What you have to do —
Replace "microphone" with "camera" in the lines starting with the line with "Given: Open Avg." and going on through the line with "Action: (x=542, y=785)", leaving everything else unchanged. Output only those lines, without the pictures.
[begin Provided material]
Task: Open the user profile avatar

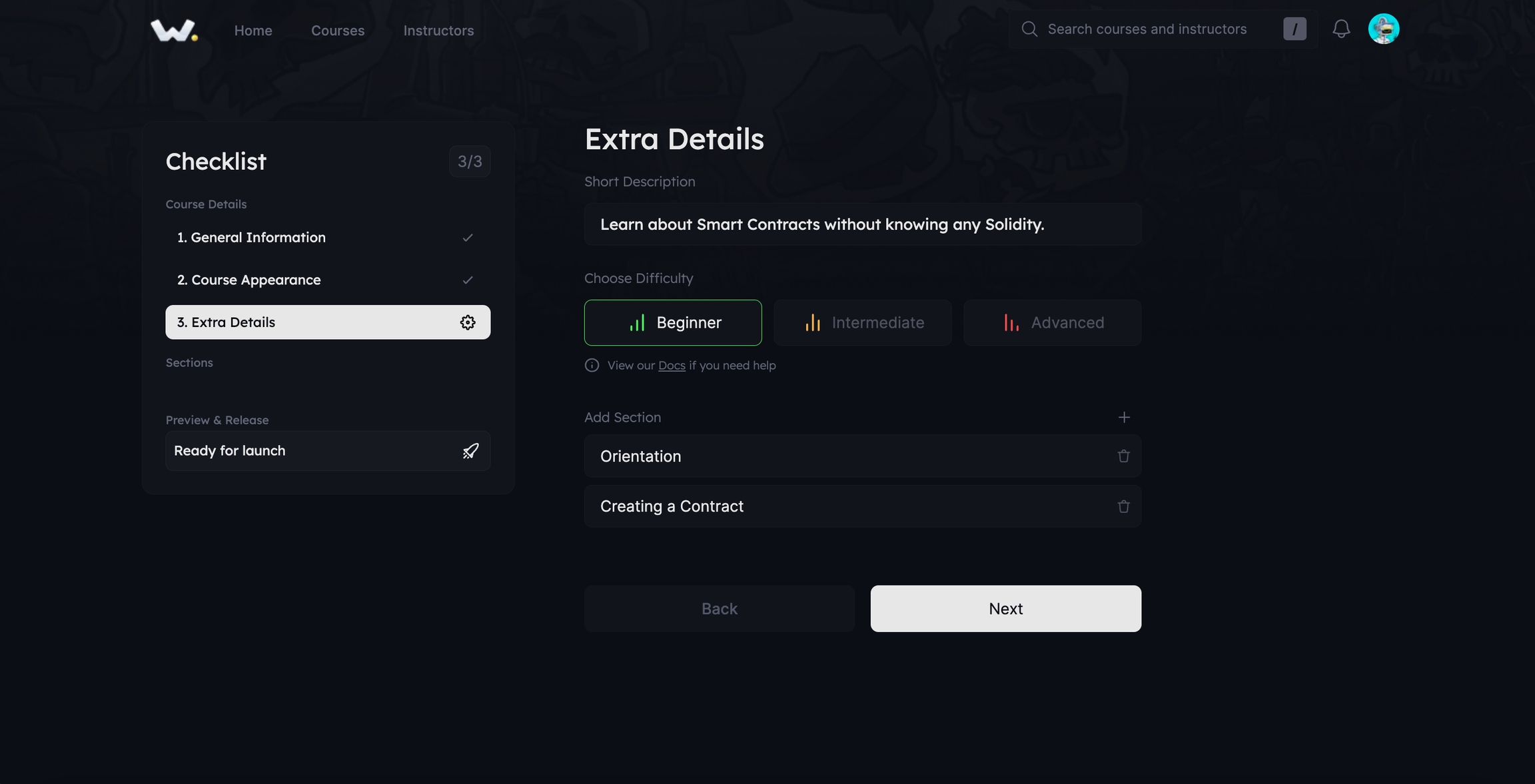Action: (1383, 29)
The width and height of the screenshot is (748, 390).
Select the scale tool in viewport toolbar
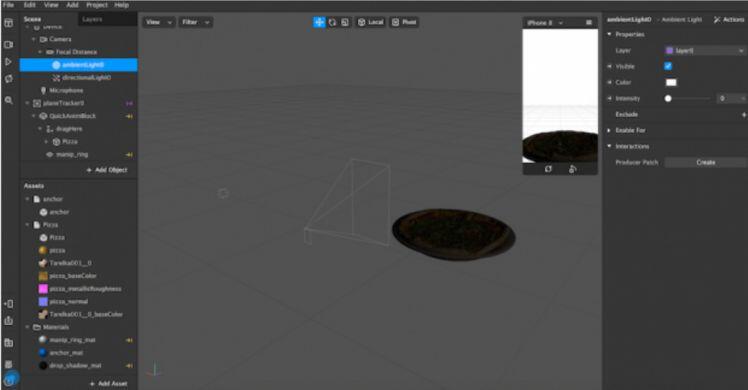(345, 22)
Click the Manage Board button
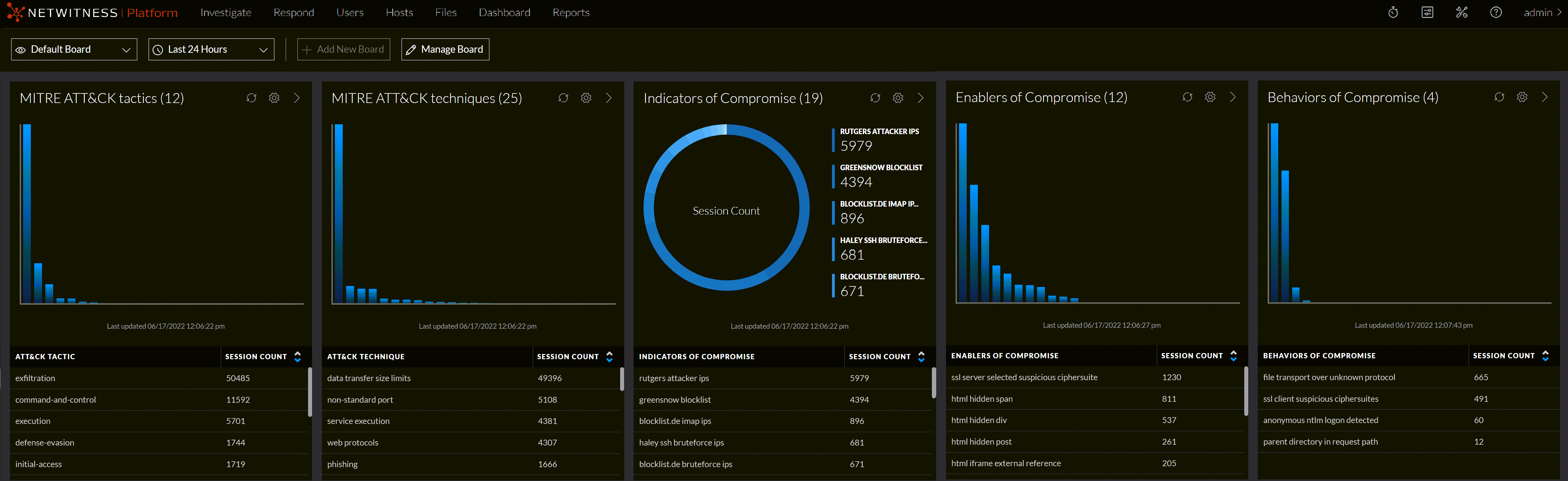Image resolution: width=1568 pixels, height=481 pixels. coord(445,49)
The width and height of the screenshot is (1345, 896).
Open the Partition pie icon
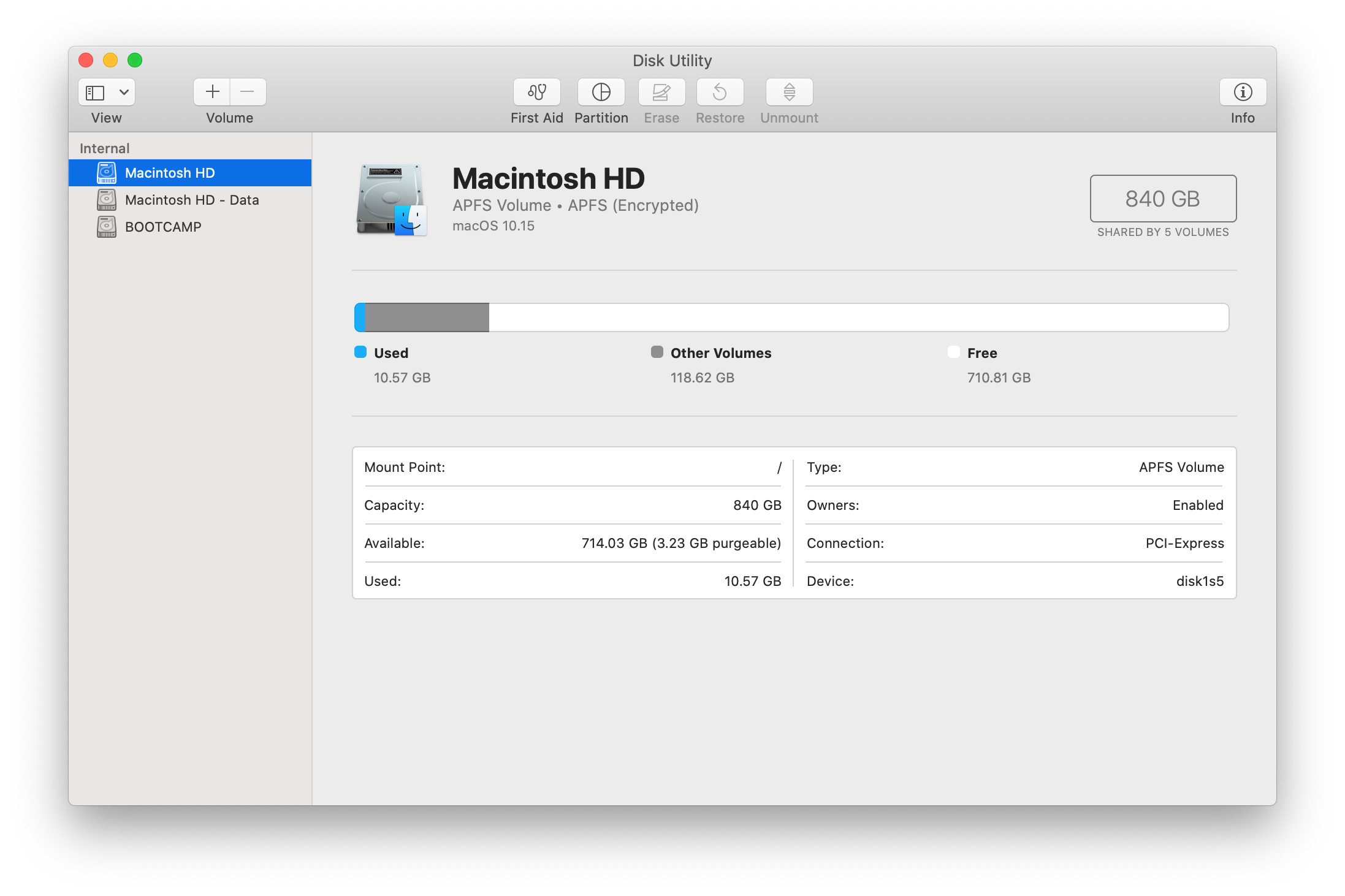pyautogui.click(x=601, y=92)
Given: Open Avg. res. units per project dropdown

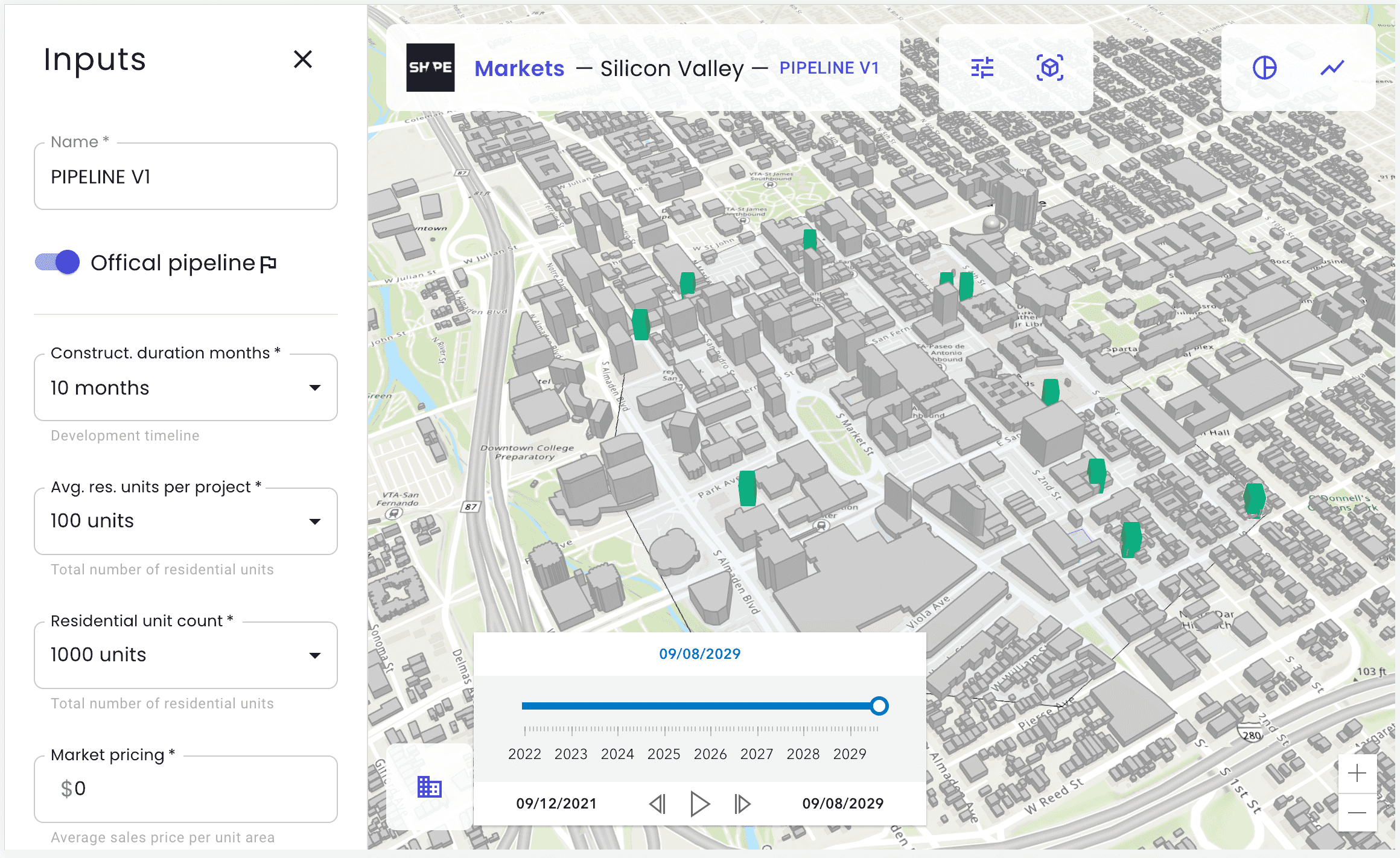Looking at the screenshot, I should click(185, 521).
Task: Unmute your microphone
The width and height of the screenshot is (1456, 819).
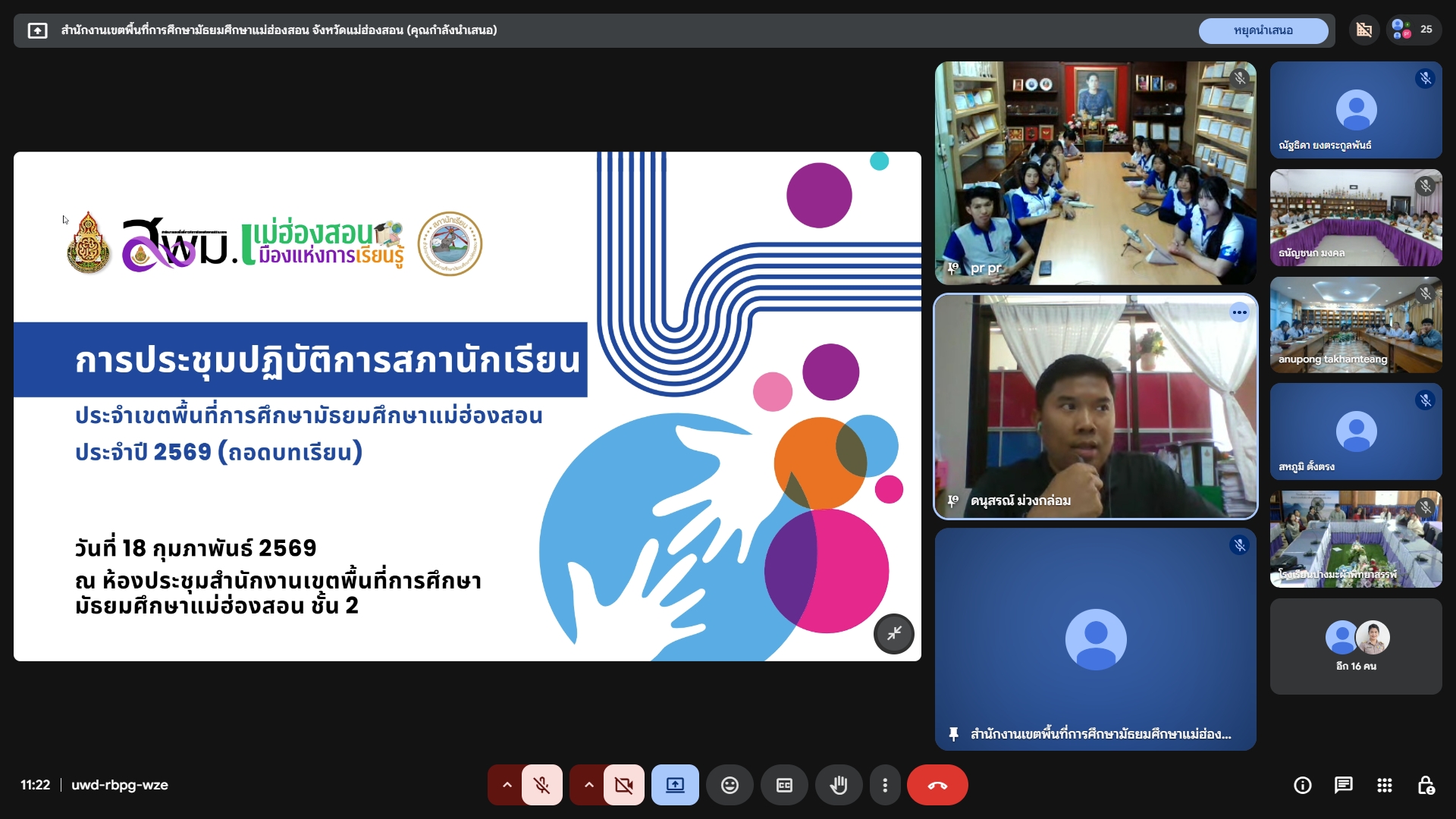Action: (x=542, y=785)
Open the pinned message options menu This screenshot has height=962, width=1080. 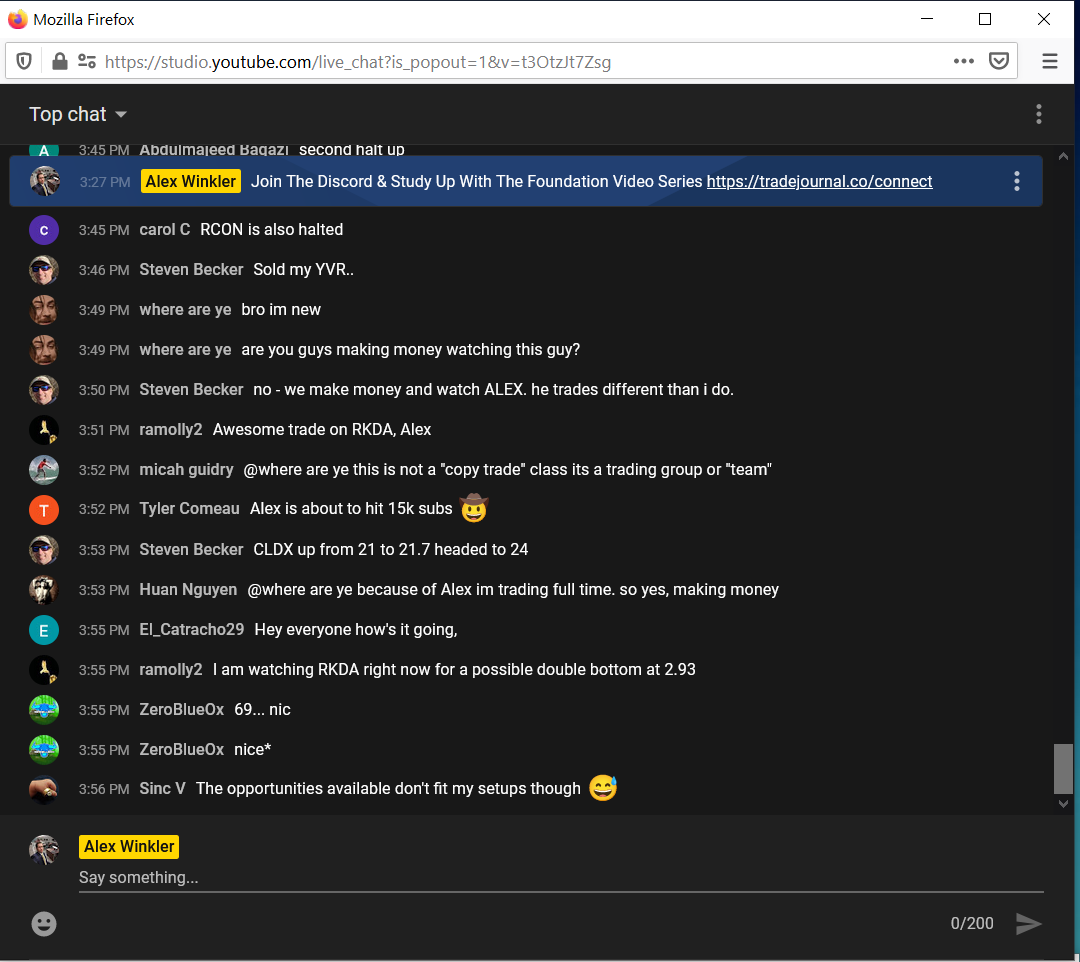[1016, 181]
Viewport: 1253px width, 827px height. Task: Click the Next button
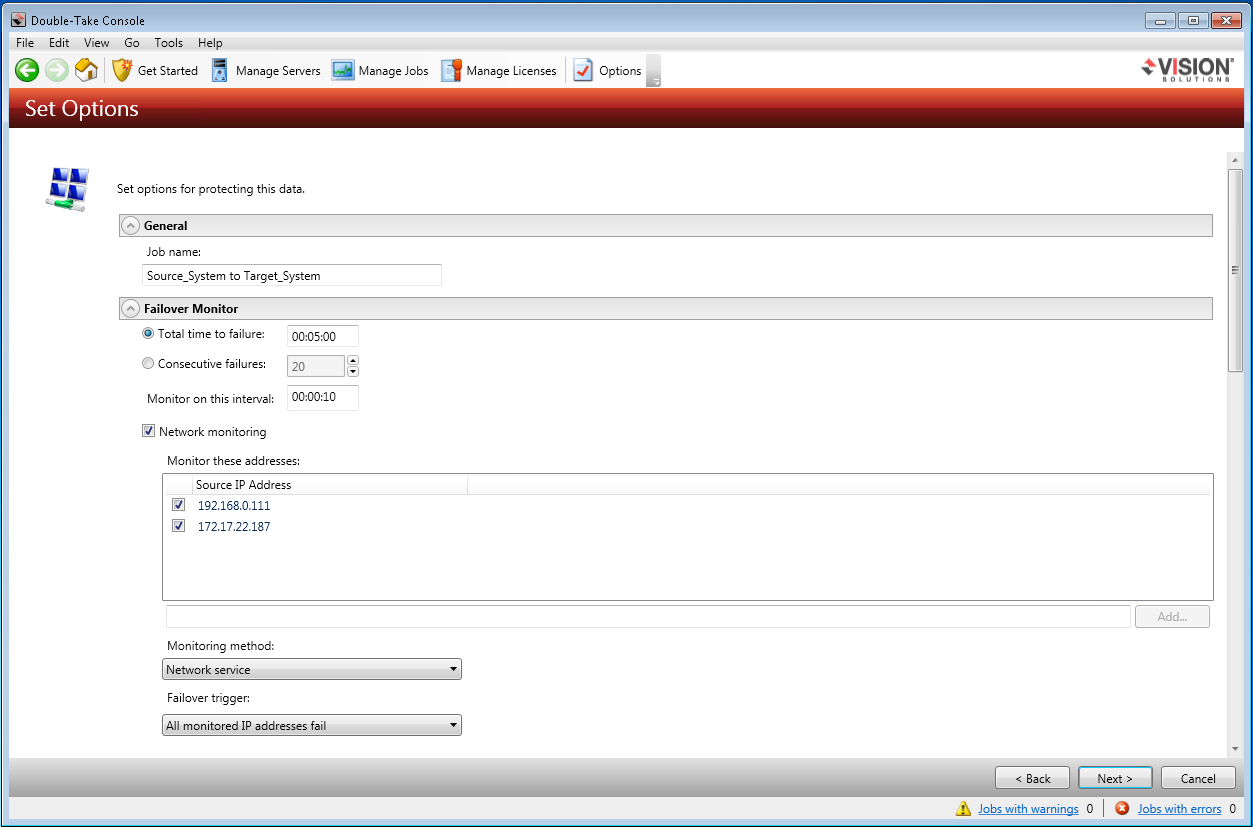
[end Provided material]
Correct output —
Given: Open Avg. res. units per project dropdown

Looking at the screenshot, I should click(185, 521).
Task: Unmute your camera
The width and height of the screenshot is (1456, 819).
Action: (x=542, y=785)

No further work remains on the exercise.